Plus encore que dans le cinéma à prises de vues réelles, tout est a priori possible dans le cadre mouvant de l’animation d’aujourd’hui. Autant l’apparition y va de soi, autant l’incarnation (la transformation de quelques traits et taches de couleurs en véritables personnages) est à reconquérir à chaque instant. Ce balancement identitaire des formes est au cœur du meilleur cinéma d’animation japonais de ces dernières années, de Mon Voisin Totoro à Perfect Blue. C’est aussi le sujet même de cette Histoire de fantômes chinois. Le premier risque est celui de la toile uniforme : que tout s’y retrouve sur le même plan, que rien n’y vibre. Tsui Hark y répond par la folle hétérogénéité de son film. Celle-ci découle d’abord de la variété des techniques employées. Ici se mêlent l’animation traditionnelle (le dessin fait main, pour la plupart des personnages), les effets numériques à partir de ces figures à l’ancienne et les images de synthèse en trois dimensions, entièrement conçues par ordinateur. Ainsi s’offrent à nous des plans où les objets semblent évoluer dans des dimensions distinctes, se superposer, éventuellement communiques, mais jamais fusionner – la fusion est d’ailleurs à la fois désirée et redoutée : voir les premières séquences où le héros dessiné est littéralement pourchassé par des images de synthèse (des monstres, naturellement). Cette addition de techniques donne naissance à des images multipistes, où l’incarnation n’est pas une notion absolue mais une affaire de degrés. Dans Histoire de fantômes chinois, on est toujours plus ou moins un spectre pour l’autre (voir le fantasme de la femme fantôme : une sorte de rock-star herculéenne, la hantise de tout garçon maigrichon).

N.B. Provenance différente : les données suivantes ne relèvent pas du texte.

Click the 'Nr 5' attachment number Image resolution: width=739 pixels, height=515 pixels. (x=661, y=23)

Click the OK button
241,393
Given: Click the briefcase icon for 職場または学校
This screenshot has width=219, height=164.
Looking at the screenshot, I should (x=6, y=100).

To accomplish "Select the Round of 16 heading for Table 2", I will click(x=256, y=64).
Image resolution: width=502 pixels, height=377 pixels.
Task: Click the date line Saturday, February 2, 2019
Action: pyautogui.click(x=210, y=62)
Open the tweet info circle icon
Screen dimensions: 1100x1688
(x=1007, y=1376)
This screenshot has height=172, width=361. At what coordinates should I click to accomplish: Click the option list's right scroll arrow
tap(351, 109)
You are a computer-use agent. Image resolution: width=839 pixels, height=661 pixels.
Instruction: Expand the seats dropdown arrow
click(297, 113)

L’hétérogénéité du film dérive aussi de sa diversité d’inspirations. Sur la base du scénario hong-kongais s’est activée la crème des animateurs nippons. Rien de fortuit dans l’évident air de famille avec l’anime japonaise : Kazuo Komatsubara, le premier responsable de l’animation du film, est un ancien collaborateur d’Isao Takahata, Hayao Miyazaki, Rintarô et Katsuhiro Otomo (sur Akira et le film à sketches Manie Manie, que cette Histoire… rappelle par ses élans lyriques farfelus). Viennent aussi se glisser ici de vagues réminiscences disneyennes, des retours de Fantasia chez les revenants.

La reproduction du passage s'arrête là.